Vernal point is called in this picture <<equinozio 21-3 >>
the other names are
primavera= spring
estate= summer
autunno=autumn
inverno= winter
solstizio= solstice

13. May 9, 2010

### D H

Staff Emeritus
No! The vernal point is a point at infinity. Think of it this way: The vernal point points in the direction of the Sun as seen from the Earth on the vernal equinox.

14. May 9, 2010

### spossatamente

15. May 9, 2010

### D H

Staff Emeritus
No! The vernal point is a point at infinity.

16. May 9, 2010

### spossatamente

you mean that it lies at an infinite distance because the radius of the celestial sphere is infinite...but you usually take its projection on the orbit of the earth to measure the longitude... but this is not the point.
Vernal point (put it into Hyperuranium or any else place i don't mind it) has a sense (as a vector) on the line which joins libra and aries. Passing from a heliocentric reference of frame to geocentric one you rotate 180° this sense. So the sense of the vector now points to libra

17. May 9, 2010

### D H

Staff Emeritus
Correct.

Incorrect.

Please answer the raised question in post #7. Are you pursuing this from the point of view of astrology?

18. May 9, 2010

### spossatamente

Astrology? It is absurd.
I collected some data (one of these is longitude of earth) to work out the declination and R.A. of mars on April 15,2010. This is an exercise I did during a lesson of << misure astrofische>> (i'm attending the university of Ferrara) . Anyway... from the book Fundamental Astronomy by H. Karttunen

>> The other coordinate is the ecliptic longitude λ, measured
counterclockwise from the vernal equinox.

19. May 9, 2010

### D H

Staff Emeritus
OK. Sorry I even accused you of such.

It appears you have a misunderstanding of celestial coordinate systems. This discussion needs to back up a bit.

Two orthogonal unit vectors are needed to define a coordinate system in three dimensional space. (The third unit vector is fixed once those first two are defined.) One way to do this is to define a fundamental plane. A normal to the plane defines one of the unit vectors, a line on the plane defines another, and the cross product of these defines the third.

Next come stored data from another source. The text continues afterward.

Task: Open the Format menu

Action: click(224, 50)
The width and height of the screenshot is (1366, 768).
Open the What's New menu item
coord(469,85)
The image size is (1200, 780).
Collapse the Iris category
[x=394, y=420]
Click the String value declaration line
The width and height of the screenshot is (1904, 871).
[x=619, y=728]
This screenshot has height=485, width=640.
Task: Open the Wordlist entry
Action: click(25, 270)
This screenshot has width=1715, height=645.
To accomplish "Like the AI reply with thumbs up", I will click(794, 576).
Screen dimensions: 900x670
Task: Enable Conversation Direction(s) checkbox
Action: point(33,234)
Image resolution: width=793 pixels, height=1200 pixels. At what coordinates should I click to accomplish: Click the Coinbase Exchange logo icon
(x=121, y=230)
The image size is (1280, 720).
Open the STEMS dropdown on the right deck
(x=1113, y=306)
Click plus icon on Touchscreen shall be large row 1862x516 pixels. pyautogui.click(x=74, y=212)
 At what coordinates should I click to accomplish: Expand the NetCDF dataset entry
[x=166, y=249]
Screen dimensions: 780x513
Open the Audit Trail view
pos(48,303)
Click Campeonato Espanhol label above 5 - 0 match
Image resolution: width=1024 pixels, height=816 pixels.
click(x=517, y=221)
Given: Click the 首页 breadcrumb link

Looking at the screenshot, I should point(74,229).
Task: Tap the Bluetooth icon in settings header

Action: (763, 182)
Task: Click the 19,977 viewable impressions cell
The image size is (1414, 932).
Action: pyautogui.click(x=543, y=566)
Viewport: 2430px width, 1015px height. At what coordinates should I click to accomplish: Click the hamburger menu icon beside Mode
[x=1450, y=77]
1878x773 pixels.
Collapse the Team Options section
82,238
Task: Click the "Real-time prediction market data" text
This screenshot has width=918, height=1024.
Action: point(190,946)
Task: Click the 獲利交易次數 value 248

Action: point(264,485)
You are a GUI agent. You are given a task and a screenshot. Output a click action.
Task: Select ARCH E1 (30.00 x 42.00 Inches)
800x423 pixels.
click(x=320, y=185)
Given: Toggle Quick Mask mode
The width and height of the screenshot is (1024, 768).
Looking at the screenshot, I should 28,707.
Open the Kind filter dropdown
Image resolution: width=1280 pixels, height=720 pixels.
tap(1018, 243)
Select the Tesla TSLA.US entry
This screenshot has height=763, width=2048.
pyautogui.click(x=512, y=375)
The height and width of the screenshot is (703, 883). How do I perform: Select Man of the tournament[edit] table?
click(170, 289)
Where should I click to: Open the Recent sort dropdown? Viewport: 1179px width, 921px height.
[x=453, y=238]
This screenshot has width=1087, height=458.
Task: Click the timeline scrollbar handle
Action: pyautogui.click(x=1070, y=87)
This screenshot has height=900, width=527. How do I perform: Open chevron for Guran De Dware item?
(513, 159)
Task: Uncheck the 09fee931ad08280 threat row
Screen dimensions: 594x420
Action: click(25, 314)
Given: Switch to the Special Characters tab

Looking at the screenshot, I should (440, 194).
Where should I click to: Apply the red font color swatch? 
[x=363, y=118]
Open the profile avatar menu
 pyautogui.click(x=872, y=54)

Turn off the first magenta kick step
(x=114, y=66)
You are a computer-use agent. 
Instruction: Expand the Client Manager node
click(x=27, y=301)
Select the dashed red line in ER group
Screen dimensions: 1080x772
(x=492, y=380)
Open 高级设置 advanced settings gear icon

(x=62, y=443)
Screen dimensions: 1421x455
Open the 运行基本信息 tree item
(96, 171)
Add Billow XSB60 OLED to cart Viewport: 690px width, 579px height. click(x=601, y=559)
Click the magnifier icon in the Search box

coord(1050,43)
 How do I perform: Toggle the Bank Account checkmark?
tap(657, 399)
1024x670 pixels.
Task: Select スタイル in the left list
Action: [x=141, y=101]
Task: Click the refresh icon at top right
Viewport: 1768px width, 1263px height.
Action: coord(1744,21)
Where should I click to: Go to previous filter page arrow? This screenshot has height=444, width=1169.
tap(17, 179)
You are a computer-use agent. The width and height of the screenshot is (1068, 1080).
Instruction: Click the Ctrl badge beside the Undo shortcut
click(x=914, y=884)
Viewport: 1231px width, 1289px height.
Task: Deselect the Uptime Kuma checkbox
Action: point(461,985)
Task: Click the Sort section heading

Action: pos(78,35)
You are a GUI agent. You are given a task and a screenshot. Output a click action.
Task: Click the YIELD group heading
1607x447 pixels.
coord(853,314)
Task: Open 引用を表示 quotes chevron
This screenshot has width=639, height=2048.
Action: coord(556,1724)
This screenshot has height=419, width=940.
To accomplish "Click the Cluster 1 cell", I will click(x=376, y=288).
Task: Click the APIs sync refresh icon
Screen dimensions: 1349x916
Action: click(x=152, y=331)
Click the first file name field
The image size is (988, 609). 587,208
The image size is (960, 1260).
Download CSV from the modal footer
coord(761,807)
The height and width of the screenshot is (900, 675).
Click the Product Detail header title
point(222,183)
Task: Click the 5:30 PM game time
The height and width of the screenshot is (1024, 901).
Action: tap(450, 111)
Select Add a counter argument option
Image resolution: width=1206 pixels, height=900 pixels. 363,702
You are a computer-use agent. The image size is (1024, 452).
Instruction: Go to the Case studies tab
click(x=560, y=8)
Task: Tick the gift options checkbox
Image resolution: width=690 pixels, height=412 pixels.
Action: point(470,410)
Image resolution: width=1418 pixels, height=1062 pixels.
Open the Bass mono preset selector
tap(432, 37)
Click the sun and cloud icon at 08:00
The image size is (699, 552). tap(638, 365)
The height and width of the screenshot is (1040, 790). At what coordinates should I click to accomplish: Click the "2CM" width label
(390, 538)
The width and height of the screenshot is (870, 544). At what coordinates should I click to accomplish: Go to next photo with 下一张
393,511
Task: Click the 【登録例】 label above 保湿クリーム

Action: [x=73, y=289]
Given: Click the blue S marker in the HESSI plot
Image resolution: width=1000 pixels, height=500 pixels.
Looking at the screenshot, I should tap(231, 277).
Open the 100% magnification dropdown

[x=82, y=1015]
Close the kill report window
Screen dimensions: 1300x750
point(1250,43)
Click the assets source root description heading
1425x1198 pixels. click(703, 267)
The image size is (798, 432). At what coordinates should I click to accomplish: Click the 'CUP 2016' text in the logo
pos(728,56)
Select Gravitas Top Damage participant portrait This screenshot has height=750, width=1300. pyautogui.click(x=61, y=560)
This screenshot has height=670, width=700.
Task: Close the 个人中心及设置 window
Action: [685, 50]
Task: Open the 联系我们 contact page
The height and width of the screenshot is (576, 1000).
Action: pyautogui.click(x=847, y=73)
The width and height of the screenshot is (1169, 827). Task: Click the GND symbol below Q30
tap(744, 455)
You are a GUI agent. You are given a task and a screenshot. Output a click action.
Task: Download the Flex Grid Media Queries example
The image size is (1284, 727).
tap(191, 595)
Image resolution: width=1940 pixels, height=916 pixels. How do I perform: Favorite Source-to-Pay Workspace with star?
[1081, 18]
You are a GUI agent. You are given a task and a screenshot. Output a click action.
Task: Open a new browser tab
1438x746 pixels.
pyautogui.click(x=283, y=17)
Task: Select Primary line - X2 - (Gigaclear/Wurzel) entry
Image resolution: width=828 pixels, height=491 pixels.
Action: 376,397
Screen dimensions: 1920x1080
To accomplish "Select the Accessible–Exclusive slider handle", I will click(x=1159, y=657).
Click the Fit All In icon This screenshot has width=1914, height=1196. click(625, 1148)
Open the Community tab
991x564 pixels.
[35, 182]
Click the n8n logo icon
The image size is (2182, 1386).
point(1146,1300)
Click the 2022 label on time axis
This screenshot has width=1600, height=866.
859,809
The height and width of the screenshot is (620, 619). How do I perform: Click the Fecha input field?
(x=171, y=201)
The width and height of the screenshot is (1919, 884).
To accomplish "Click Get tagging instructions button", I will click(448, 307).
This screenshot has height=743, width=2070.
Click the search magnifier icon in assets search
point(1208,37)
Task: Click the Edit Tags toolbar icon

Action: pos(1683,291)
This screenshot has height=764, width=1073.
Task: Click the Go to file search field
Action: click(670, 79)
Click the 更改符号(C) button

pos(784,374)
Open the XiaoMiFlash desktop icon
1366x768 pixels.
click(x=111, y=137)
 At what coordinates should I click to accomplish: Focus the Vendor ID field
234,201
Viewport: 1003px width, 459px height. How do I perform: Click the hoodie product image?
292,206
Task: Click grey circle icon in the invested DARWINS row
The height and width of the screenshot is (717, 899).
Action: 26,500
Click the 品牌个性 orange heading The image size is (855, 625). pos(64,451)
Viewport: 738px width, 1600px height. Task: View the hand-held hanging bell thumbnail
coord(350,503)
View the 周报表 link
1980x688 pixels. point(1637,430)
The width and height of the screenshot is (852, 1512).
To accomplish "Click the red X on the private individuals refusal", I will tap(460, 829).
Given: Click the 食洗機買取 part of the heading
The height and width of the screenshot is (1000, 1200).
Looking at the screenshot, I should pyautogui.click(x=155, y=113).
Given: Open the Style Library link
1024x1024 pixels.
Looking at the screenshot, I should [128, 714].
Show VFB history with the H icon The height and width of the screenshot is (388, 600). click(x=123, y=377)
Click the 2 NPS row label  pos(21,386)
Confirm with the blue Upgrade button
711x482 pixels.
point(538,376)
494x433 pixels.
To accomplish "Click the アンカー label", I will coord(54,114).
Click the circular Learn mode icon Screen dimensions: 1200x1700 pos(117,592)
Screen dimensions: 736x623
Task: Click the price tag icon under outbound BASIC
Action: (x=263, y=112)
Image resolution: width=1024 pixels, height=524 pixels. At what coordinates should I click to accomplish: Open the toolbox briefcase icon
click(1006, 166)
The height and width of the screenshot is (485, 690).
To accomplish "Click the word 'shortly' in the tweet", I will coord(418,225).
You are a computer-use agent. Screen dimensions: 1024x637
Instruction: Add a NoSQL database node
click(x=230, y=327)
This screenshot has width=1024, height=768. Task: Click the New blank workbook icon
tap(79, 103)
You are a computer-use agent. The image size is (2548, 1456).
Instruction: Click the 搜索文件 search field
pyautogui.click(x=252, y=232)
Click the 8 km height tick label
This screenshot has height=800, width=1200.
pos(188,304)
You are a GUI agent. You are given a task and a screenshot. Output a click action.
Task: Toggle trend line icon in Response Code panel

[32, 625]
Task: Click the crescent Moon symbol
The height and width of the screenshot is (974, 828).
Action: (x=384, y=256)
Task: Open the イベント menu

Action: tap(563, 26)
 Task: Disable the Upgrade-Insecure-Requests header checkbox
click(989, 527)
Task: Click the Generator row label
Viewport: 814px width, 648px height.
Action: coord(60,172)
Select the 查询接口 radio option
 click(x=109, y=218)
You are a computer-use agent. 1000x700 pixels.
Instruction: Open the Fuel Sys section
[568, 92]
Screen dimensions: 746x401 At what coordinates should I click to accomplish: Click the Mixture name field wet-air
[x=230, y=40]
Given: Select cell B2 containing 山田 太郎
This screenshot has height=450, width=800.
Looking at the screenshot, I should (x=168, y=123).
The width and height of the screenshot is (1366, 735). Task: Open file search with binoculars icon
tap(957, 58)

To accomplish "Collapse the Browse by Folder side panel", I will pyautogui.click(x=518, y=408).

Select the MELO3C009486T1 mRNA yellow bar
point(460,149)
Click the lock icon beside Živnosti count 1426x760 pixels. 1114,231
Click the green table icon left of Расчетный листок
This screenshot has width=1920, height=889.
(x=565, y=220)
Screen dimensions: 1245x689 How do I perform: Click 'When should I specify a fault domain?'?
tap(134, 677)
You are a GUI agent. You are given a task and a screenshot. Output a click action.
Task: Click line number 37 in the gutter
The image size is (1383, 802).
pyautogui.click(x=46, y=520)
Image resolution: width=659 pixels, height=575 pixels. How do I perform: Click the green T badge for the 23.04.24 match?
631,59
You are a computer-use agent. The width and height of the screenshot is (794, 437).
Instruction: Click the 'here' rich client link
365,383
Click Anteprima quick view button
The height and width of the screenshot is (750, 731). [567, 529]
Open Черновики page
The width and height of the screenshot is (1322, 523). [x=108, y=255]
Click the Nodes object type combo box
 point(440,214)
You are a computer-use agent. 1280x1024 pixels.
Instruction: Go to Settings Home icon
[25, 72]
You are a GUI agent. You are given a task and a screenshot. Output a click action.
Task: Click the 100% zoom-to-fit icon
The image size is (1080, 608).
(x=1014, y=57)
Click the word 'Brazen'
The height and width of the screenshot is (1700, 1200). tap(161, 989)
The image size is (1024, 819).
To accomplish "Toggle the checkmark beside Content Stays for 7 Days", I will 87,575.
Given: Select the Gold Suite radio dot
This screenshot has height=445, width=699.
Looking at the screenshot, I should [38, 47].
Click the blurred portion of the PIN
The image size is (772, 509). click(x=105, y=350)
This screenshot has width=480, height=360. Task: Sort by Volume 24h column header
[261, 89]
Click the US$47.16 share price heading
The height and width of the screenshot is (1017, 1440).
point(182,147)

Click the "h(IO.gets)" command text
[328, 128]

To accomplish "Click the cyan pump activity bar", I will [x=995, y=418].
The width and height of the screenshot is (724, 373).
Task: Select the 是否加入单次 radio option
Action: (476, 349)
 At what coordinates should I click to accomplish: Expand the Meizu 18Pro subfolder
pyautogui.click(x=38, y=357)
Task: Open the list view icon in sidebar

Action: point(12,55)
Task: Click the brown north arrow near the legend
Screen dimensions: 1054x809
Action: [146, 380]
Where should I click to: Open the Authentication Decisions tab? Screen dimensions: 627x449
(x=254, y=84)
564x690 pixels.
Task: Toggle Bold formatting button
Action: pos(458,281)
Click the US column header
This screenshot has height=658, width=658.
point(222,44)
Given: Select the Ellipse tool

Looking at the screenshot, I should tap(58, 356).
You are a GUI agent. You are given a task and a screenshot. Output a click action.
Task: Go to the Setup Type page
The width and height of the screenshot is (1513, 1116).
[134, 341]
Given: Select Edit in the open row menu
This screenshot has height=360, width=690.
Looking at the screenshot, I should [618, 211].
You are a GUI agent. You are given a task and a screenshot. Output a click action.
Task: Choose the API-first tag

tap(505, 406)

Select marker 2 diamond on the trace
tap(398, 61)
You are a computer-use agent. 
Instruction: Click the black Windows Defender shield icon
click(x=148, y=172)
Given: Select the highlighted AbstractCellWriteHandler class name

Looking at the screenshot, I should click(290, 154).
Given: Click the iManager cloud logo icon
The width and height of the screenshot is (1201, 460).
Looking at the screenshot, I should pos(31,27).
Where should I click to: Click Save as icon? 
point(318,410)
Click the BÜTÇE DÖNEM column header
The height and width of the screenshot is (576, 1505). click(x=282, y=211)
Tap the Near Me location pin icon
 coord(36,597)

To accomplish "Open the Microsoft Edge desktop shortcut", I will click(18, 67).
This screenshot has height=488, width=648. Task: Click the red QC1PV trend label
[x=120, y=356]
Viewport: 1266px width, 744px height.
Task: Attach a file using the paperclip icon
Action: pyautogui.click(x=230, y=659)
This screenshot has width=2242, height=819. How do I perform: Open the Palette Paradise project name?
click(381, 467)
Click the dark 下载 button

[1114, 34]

Two widely-used fundamental planes in astronomy are the Earth's equatorial plane and the Earth's orbital plane.

These planes intersect along a line. That line defines one of the unit vectors. This is the x-hat vector and is common to both the equatorial and ecliptic based systems. At the vernal equinox (a point in time), the Sun as viewed from the Earth lies more or less in the direction of the x-hat axis. The equatorial z-hat unit vector points from the center of the Earth to the North Pole (more or less). The ecliptic z-hat unit vector is normal to the ecliptic plane with sign defined so that the projection onto the equatorial z-hat unit vector is positive. The y-axis completes the right-handed coordinate system.

Thus we have two sets of right-handed orthogonal unit vectors, the equatorial and ecliptic axes. Now a reference frame needs an origin and a set of axes. For geocentric references, the origin is the center of the Earth. Another reference frame can be defined by choosing a different origin. The heliocentric ecliptic frame shares the same set of unit vectors as does the geocentric ecliptic frame, but the origin is now the center of the Sun rather than the center of the Earth.

Note that at any time, if the geocentric position of the Sun is $\vec r_{\text{Sun}}(t)$, then the heliocentric position of the Earth is $\vec r_{\text{Earth}}(t) = -r_{\text{Sun}}(t)$. Now think of what this means the vernal equinox. From the perspective of the Earth, the Sun will be at 1 AU in the x-hat direction. From the perspective of the Sun, the Earth will thus be at -1 AU in the x-hat direction.

Spherical coordinate are another way to express a vector. Ecliptic latitude and longitude (along with radial distance) are spherical coordinates. The Earth's heliocentric longitude at the vernal equinox is 180 degrees.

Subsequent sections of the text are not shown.